A política de coesão é a principal ferramenta de investimento da União Europeia a nível territorial e local. A dimensão urbana sempre foi muito forte nos programas de coesão. Assim, embora tenha entregue resultados visíveis e tangíveis, precisamos adaptar e melhorar mais nossos esforços. Primeiro, através da revisão intercalar da Política de Coesão, estamos dando novas oportunidades de investir em prioridades que podem ser cruciais para as cidades. Nós identificamos cinco novas prioridades onde os Estados-Membros e as regiões, de forma voluntária, podem optar por reprogramar fundos. Dentre estas prioridades, algumas são mais cruciais e podem ajudar diretamente as cidades. Estou falando, claro, de moradia.
A habitação é um desafio que afeta cidades em toda a UE. A percentagem de renda familiar gasto em habitação aumentou drasticamente. Aluguel e preços da casa estão subindo. Há também uma diferença significativa e crescente de investimento em habitações sociais e acessíveis. É por isso que a Comissão Europeia está trabalhando num primeiro plano de habitação acessível europeu. Isto irá abordar os motoristas estruturais, desenvolver uma estratégia para a construção de habitações, oferecer assistência técnica às cidades e aos Estados-Membros e focar no investimento. Mas queremos ir ainda mais longe. Desde o início do meu mandato, encontrei- me com muitos representantes locais em Bruxelas e nas minhas visitas aos Estados-Membros.

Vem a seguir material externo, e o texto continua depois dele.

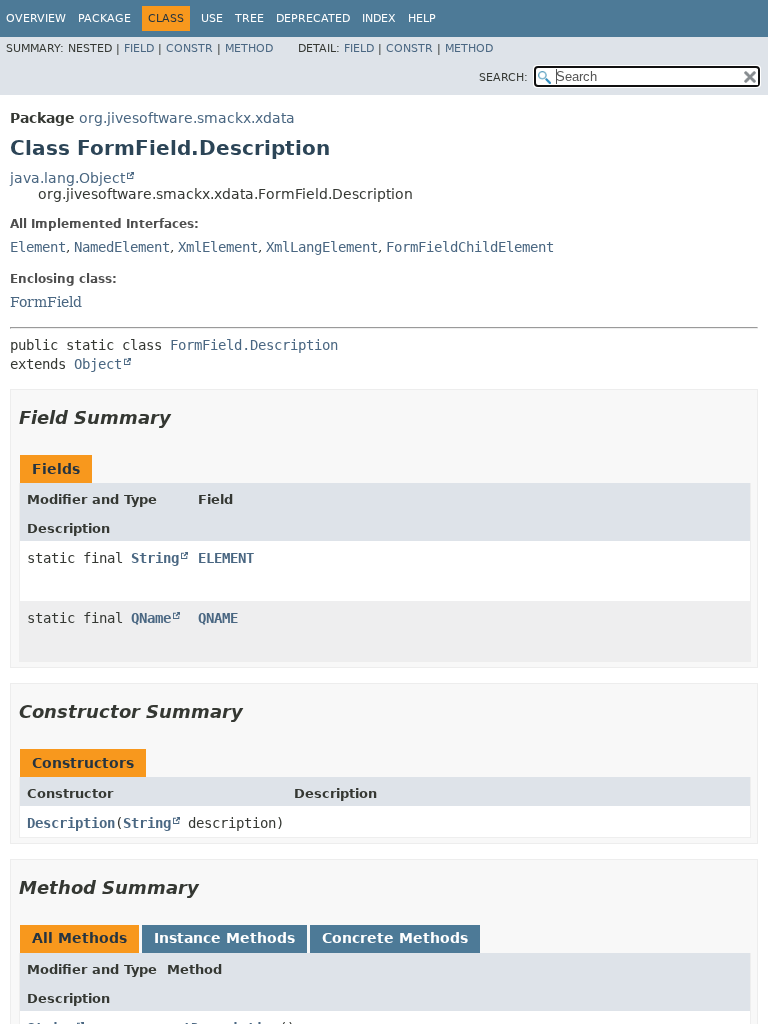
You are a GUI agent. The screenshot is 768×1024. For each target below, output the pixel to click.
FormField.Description (254, 345)
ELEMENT (226, 558)
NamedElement (122, 247)
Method (249, 48)
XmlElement (218, 247)
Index (379, 18)
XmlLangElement (322, 247)
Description (71, 823)
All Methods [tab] (79, 938)
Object (98, 364)
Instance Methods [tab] (224, 938)
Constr (189, 48)
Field (139, 48)
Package (104, 18)
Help (422, 18)
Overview (36, 18)
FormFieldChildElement (470, 247)
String (155, 558)
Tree (249, 18)
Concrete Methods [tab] (395, 938)
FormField (46, 302)
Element (38, 247)
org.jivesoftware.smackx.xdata (187, 118)
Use (212, 18)
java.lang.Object (67, 178)
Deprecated (313, 18)
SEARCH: (503, 77)
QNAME (218, 618)
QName (151, 618)
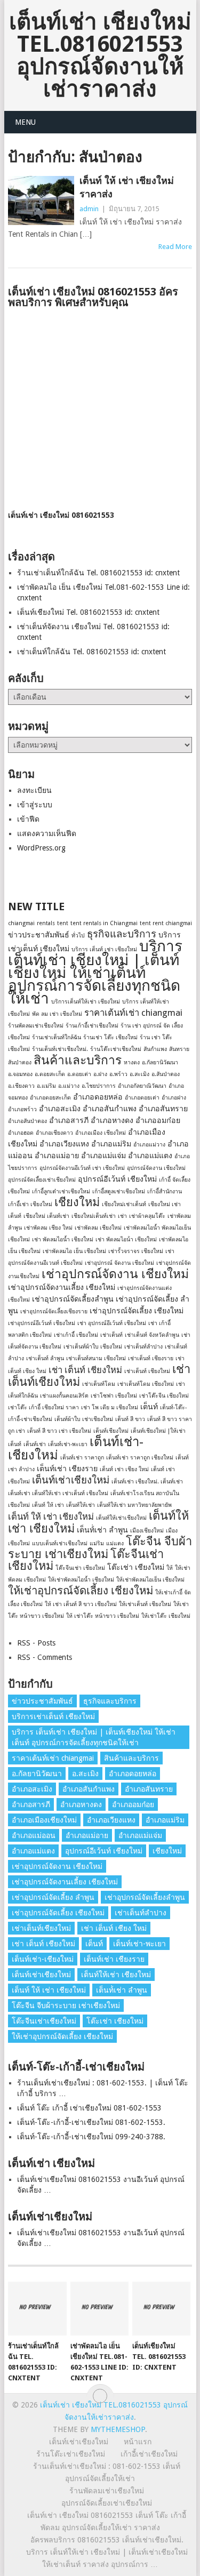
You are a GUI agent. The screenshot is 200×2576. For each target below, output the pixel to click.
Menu (25, 122)
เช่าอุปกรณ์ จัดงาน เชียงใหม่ (119, 1262)
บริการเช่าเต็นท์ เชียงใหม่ (53, 1716)
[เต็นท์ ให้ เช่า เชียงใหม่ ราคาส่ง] (41, 200)
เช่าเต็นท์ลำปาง (143, 1346)
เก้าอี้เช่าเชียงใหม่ (149, 2454)
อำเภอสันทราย (163, 1108)
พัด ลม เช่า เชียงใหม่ (57, 1013)
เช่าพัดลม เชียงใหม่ (98, 1227)
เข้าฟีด (28, 819)
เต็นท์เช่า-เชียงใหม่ (43, 1959)
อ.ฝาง (100, 1074)
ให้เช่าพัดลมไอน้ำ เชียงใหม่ (81, 1579)
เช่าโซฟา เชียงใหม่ (114, 1395)
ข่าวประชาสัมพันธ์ (38, 934)
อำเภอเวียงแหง (64, 1143)
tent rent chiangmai (166, 923)
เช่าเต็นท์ (111, 1334)
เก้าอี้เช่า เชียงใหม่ (30, 1204)
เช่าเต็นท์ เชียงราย (150, 1358)
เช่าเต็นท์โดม (98, 1384)
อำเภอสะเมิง (60, 1108)
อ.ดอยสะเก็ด (50, 1074)
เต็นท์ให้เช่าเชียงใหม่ (121, 1517)
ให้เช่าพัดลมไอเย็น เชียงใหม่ (150, 1579)
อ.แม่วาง (68, 1085)
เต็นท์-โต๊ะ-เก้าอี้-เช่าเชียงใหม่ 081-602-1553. (91, 2122)
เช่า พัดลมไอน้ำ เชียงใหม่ (62, 1239)
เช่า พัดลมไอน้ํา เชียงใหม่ (126, 1239)
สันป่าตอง (19, 1062)
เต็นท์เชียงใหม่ (111, 1430)
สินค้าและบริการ (78, 1060)
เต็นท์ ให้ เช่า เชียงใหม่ (51, 1516)
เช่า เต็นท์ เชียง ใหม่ (114, 1928)
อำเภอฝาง (174, 1097)
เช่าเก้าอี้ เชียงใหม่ (76, 1334)
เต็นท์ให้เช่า (80, 1505)
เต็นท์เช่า (34, 1444)
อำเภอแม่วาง (149, 1144)
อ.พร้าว (118, 1074)
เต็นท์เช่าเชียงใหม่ (70, 1480)
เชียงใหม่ (77, 1202)
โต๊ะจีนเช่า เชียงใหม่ (80, 1567)
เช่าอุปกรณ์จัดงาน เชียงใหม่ (115, 1274)
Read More (175, 247)
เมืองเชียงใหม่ (147, 1530)
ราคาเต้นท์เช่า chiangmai (133, 1012)
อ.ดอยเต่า (79, 1074)
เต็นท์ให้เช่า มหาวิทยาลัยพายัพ (134, 1505)
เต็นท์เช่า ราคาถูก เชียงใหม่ (139, 1457)
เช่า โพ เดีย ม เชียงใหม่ (109, 1407)
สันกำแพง (155, 1049)
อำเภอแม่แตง (150, 1155)
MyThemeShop (118, 2429)
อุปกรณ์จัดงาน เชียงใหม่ (156, 1168)
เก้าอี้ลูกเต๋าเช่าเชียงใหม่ (61, 1191)
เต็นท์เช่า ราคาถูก (82, 1457)
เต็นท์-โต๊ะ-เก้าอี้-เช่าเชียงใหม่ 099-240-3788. (91, 2136)
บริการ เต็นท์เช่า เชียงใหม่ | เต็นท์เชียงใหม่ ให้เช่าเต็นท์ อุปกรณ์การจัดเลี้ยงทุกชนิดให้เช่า (95, 972)
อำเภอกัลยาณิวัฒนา (142, 1085)
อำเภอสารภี (69, 1120)
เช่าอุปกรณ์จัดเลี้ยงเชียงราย (53, 1311)
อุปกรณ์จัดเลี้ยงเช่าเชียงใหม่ (42, 1179)
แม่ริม (97, 1543)
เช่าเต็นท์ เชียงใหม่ (147, 1371)
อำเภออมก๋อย (157, 1120)
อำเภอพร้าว (22, 1109)
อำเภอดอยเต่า (142, 1097)
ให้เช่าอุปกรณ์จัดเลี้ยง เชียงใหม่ (80, 1590)
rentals (46, 923)
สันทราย (179, 1049)
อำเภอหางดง (112, 1120)
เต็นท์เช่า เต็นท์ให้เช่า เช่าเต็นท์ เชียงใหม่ (58, 1493)
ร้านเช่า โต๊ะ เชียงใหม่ (110, 1037)
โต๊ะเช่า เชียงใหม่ (135, 1567)
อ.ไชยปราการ (99, 1085)
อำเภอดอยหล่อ (98, 1097)
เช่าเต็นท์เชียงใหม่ (41, 1928)
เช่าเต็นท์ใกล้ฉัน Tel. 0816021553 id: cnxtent (91, 651)
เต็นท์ (149, 1406)
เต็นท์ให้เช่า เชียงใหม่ (116, 1974)
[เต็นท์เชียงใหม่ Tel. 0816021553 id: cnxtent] (161, 2309)
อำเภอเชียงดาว (54, 1132)
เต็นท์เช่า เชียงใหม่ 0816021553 (61, 515)
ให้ (169, 1567)
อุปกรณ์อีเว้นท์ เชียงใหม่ (117, 1179)
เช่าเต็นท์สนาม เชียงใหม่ (96, 1358)
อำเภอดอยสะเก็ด (50, 1097)
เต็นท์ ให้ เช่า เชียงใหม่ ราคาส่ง (126, 187)
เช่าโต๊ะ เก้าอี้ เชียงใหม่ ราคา (43, 1407)
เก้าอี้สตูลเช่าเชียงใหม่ (118, 1191)
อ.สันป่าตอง (165, 1074)
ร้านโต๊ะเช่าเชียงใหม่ (115, 1049)
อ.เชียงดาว (21, 1085)
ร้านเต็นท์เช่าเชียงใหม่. (60, 1049)
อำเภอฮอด (21, 1132)
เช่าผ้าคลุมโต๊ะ (147, 1216)
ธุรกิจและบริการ (121, 934)
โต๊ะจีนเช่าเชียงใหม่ (44, 2021)
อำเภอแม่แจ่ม (103, 1155)
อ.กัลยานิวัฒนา (160, 1062)
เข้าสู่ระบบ (34, 804)
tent (62, 923)
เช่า (122, 1216)
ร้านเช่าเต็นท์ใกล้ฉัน (56, 1037)
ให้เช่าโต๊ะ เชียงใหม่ (165, 1615)
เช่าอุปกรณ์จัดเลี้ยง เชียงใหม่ (136, 1310)
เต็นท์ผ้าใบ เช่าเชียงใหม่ (83, 1419)
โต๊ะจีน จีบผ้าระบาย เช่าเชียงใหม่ (100, 1548)
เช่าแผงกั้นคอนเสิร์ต (64, 1395)
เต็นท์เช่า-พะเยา (67, 1444)
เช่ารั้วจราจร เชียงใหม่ (135, 1251)
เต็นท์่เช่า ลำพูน (102, 1530)
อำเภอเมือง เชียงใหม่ (100, 1132)
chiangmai (21, 923)
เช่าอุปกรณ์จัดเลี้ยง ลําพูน (53, 1897)
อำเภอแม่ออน (33, 1835)
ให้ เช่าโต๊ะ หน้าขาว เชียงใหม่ (102, 1615)
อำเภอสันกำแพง (110, 1108)
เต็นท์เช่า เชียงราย (67, 1468)
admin (89, 209)
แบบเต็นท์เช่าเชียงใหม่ (59, 1543)
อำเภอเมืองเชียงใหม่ (44, 1820)
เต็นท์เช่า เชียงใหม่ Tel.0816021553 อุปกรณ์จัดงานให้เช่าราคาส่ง (100, 55)
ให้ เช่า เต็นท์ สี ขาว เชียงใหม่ (81, 1604)
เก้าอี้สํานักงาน (164, 1191)
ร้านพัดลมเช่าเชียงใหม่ (35, 1025)
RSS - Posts (36, 1643)
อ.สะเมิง (139, 1074)
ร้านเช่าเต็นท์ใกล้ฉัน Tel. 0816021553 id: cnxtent (98, 572)
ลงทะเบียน (34, 790)
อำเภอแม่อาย (57, 1155)
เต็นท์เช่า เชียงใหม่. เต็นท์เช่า (147, 1481)
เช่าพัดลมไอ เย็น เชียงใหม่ (74, 1251)
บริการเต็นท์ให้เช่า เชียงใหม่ (85, 1001)
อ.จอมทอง (20, 1074)
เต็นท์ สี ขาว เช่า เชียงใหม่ (59, 1430)
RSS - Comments (44, 1657)
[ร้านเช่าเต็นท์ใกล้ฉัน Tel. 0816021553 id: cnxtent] (37, 2309)
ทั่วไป (78, 935)
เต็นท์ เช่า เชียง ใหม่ (124, 1469)
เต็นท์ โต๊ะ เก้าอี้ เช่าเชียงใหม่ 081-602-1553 (89, 2108)
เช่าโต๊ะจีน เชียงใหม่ (164, 1395)
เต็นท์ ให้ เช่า (48, 1505)
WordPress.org (41, 848)
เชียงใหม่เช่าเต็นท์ (124, 1204)
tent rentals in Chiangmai (104, 923)
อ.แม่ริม (46, 1085)
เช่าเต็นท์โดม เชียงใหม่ (145, 1384)
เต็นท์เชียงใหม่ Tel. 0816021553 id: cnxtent (88, 612)
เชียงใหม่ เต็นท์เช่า (46, 1216)
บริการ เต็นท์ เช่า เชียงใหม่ (104, 949)
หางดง (132, 1062)
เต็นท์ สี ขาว (130, 1419)
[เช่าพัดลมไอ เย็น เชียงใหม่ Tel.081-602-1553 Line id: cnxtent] (99, 2309)
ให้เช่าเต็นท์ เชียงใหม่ (145, 1604)
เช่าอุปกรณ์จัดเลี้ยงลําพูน (73, 1299)
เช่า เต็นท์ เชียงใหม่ (85, 1370)
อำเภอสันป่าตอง (27, 1121)
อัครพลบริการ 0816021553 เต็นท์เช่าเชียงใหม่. (106, 2539)
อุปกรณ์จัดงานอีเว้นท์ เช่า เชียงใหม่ (82, 1168)
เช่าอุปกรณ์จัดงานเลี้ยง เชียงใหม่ (61, 1287)
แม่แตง (115, 1543)
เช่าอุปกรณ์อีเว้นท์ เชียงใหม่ (41, 1323)
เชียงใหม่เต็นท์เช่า (93, 1216)
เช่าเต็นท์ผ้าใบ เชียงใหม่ (92, 1346)
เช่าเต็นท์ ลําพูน (45, 1358)
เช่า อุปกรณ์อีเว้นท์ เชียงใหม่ (111, 1323)
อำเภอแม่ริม (111, 1143)
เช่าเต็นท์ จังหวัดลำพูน (152, 1334)
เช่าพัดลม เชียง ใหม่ (48, 1227)
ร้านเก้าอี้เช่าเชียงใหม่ (92, 1025)
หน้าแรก (137, 2441)
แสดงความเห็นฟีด (46, 833)
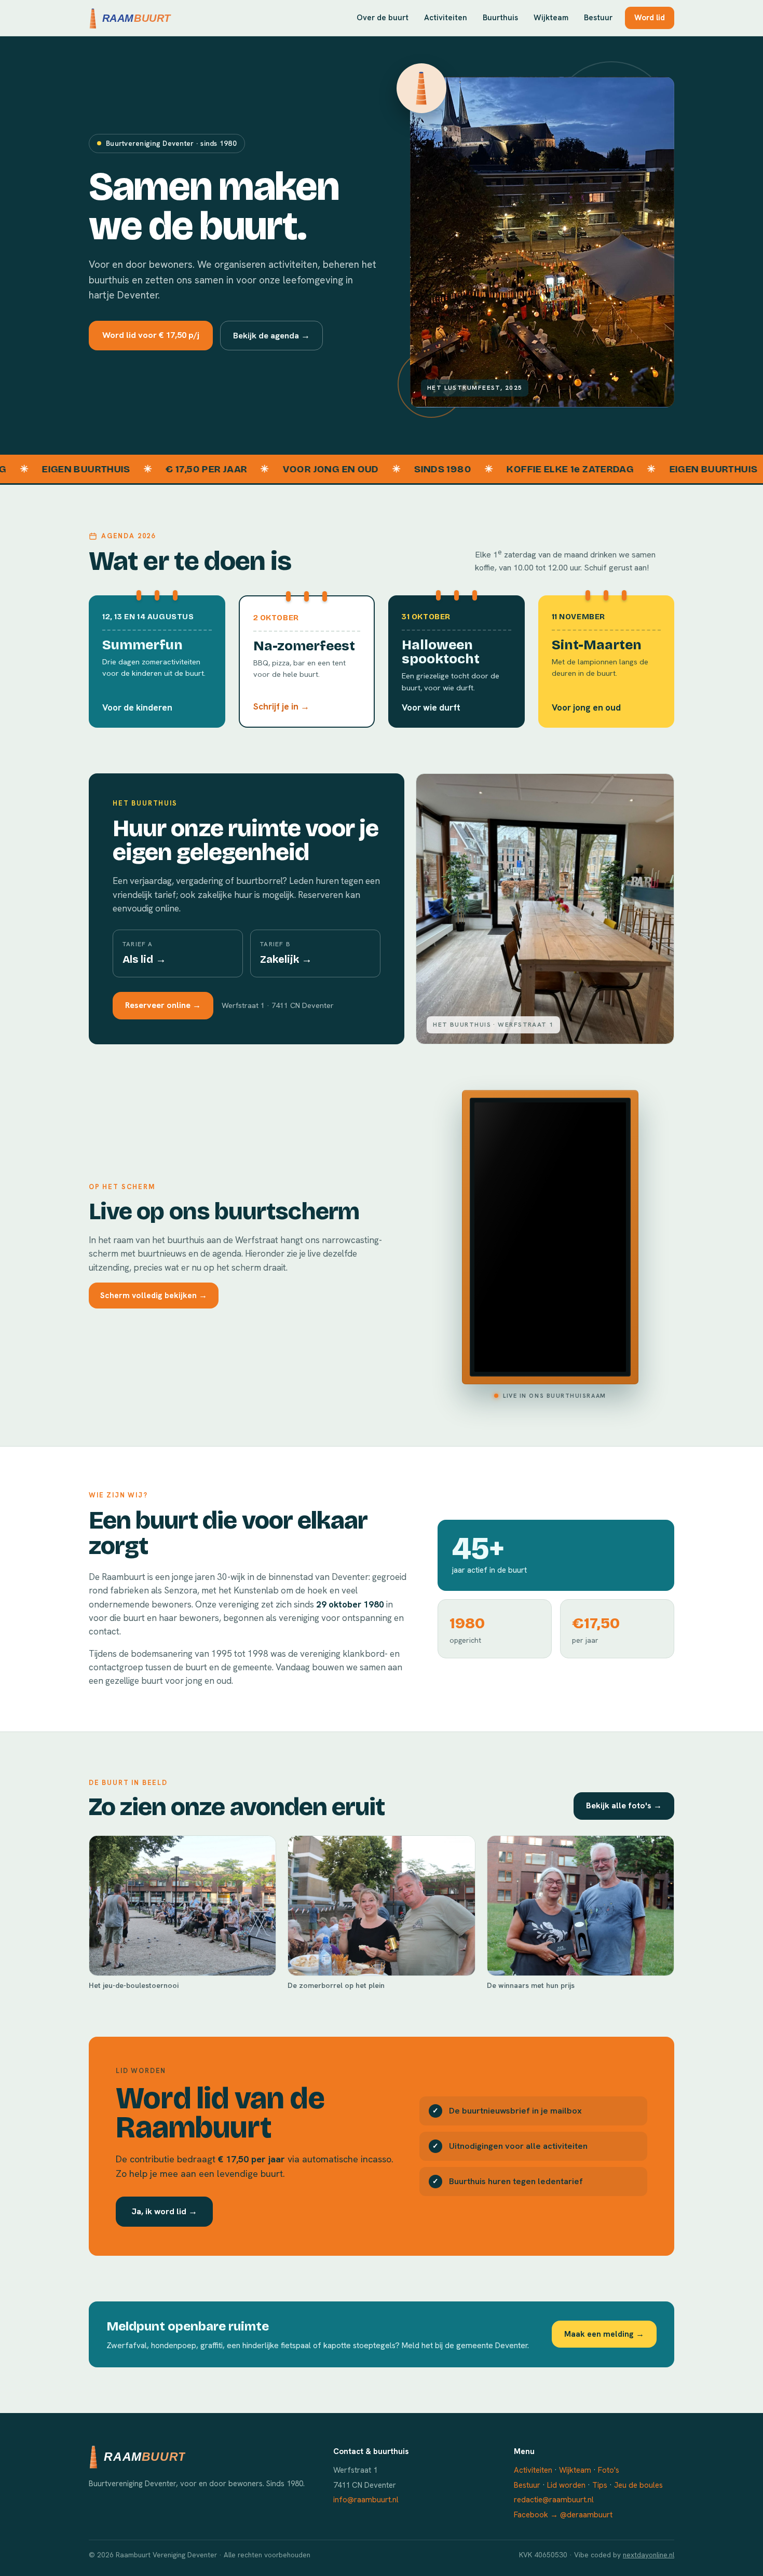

Por exemplo, no Fórum das Cidades em Cracóvia, troquei com muitos representantes locais na ambiciosa Agenda Política para as Cidades para aproveitar o potencial das cidades como motores de inovação, crescimento e competitividade. Tais reuniões e contribuições, bem como o resultado do nosso pedido de evidências, serão refletidos na próxima Agenda da UE para as Cidades. Uma das minhas principais prioridades agora é entregar a nova Agenda da UE para as Cidades antes do final deste ano. A Agenda para as Cidades terá dois objetivos principais. Primeiro, simplificar o suporte da UE para áreas urbanas. A UE atualmente oferece muitas iniciativas diferentes para apoiar cidades.
Reflete a nossa prioridade para as cidades e gera muitas oportunidades. Mas pode ser difícil navegar no – especialmente para cidades menores, e aquelas limitadas em orçamento ou habilidades técnicas. Com a Agenda para as Cidades, estamos simplificando ações para facilitar o acesso de todas as cidades ao apoio da UE. O segundo objetivo é fortalecer a governança e a cooperação multinível.
Estamos a melhorar a governança inclusiva e a colaboração entre a UE, os Estados-Membros, as autoridades regionais e locais. Porque acredito firmemente, que é apenas trabalhando em conjunto, que podemos fornecer resultados para melhorar a vida diária dos cidadãos. Senhoras e senhores,. As cidades são parceiros chave para alcançar nossos objetivos europeus compartilhados. E com uma agenda ambiciosa da UE para as cidades, vamos reforçar este papel – dando- lhe uma voz nas políticas da UE.
Hoje, é outra oportunidade para fazer suas vozes ouvirem. A discussão irá entrar na Agenda da UE para as cidades. Precisamos de suas ideias, sua energia e sua experiência. Então, eu espero com expectativa a sua entrada. E continuar trabalhando com todos vocês nos próximos meses e anos.